Messagepar DEMERVAL » 30 sept. 2017 8:33

Née à Cherryvale, Kansas, le 4 novembre 1906, Mary Louise Brooks était la fille de Leonard Porter Brooks, un avocat, qui était habituellement trop occupé avec son travail pour discipliner ses enfants, et Myra Rude, une mère artiste qui détermina que chaque "braillard qu’elle avait enfantée pouvait prendre soin de lui-même ".
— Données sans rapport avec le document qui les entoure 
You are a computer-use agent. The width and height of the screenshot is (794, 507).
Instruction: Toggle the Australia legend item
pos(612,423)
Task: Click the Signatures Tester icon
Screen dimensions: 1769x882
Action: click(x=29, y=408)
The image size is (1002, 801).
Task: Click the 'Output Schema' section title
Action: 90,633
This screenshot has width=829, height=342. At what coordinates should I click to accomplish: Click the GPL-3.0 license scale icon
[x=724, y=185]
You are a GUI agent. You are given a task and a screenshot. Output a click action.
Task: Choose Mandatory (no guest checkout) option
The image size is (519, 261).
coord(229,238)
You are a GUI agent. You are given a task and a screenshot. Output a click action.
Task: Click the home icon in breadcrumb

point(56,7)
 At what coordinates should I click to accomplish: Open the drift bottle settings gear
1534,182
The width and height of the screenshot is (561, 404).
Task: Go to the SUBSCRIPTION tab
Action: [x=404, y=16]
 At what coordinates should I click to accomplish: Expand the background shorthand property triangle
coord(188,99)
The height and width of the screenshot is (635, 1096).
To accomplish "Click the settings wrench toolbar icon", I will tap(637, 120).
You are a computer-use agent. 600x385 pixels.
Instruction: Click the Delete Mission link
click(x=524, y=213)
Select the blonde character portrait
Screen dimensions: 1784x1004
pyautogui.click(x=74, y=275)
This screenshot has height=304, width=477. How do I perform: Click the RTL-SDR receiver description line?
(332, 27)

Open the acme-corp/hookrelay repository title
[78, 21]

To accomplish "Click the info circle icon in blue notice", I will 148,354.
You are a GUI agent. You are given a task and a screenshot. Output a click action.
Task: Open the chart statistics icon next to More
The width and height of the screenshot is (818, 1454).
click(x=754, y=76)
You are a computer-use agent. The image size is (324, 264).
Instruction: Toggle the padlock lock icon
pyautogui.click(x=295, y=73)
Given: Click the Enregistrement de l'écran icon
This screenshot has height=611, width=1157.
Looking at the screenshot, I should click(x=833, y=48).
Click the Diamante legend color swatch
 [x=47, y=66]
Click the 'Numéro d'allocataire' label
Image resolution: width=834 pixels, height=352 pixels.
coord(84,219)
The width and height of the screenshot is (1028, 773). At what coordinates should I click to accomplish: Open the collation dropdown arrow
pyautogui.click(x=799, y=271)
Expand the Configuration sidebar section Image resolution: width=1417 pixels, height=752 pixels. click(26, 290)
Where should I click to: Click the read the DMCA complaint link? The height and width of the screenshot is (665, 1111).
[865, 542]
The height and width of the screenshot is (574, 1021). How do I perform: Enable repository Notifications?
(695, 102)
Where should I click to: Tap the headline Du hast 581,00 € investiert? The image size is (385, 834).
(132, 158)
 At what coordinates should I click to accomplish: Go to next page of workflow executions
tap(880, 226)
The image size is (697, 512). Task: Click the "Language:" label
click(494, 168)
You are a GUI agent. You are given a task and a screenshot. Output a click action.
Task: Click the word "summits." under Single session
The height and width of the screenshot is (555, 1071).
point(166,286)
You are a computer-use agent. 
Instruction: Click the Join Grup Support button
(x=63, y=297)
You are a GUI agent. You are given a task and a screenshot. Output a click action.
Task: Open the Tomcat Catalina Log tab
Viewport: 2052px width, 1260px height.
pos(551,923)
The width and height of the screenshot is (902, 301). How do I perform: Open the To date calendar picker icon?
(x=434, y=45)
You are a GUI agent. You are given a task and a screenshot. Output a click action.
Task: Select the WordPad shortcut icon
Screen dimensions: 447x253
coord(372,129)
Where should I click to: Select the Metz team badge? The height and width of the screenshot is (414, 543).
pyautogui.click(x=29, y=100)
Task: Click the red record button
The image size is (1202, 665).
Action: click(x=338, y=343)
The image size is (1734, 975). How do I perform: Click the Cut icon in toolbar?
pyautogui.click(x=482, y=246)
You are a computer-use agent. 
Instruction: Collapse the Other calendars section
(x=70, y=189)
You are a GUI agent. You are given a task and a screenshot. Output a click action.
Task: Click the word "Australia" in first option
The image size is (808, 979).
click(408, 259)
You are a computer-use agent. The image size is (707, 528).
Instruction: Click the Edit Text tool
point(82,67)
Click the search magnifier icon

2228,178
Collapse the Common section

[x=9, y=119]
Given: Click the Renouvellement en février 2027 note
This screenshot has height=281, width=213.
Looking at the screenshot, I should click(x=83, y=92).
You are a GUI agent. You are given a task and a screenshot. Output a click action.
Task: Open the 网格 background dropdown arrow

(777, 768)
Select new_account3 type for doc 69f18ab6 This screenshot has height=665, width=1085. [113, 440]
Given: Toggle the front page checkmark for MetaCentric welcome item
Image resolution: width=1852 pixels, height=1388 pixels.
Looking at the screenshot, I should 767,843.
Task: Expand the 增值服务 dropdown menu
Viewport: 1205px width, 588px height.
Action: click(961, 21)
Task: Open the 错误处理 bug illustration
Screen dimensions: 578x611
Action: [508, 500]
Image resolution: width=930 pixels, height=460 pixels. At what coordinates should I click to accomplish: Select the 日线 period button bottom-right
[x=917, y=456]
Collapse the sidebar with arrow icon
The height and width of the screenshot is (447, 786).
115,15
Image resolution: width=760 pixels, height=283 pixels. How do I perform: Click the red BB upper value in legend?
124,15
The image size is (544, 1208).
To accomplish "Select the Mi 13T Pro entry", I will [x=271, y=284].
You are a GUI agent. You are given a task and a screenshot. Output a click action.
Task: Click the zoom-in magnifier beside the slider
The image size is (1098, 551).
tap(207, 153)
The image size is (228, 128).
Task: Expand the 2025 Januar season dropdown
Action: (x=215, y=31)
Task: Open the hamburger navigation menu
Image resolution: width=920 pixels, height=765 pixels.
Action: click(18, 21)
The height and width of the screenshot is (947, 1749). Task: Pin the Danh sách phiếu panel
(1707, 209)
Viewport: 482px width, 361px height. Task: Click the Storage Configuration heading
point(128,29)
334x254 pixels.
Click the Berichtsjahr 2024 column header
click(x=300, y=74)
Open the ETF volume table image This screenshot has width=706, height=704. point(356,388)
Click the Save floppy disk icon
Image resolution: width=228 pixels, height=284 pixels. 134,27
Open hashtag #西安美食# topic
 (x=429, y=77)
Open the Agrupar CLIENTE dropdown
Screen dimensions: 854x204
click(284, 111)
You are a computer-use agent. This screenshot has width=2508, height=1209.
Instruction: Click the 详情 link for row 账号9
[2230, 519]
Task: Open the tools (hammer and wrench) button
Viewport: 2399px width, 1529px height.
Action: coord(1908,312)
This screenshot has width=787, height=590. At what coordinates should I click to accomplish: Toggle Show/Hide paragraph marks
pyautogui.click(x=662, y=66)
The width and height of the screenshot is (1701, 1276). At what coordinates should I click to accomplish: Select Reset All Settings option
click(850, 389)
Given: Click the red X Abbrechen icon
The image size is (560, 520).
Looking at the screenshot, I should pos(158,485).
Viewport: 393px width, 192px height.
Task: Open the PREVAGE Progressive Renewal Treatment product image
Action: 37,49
Rude était une pianiste talentueuse qui jouait du Debussy et du Ravel pour ses enfants, leur inculquant ainsi avec l’amour des livres et de la musique.
Quand elle eut 9 ans, un prédateur sexuel de son voisinage abusa de Louise. Cet évènement eut un impact majeur sur la vie et la carrière de Brooks , l’empêchant, comme elle le dira vers la fin de sa vie, de vivre pleinement un amour . Elle affirma aussi que cet homme "doit avoir pleinement participé à former mon attitude face au plaisir sexuel ....Pour moi, les hommes gentils et doux ne furent jamais suffisants– ils devaient être un élément de la domination". Quand Brooks raconta enfin l’incident à sa mère, plusieurs années plus tard, sa mère suggéra que cela était probablement arrivé à cause d’elle pour l’avoir "attiré".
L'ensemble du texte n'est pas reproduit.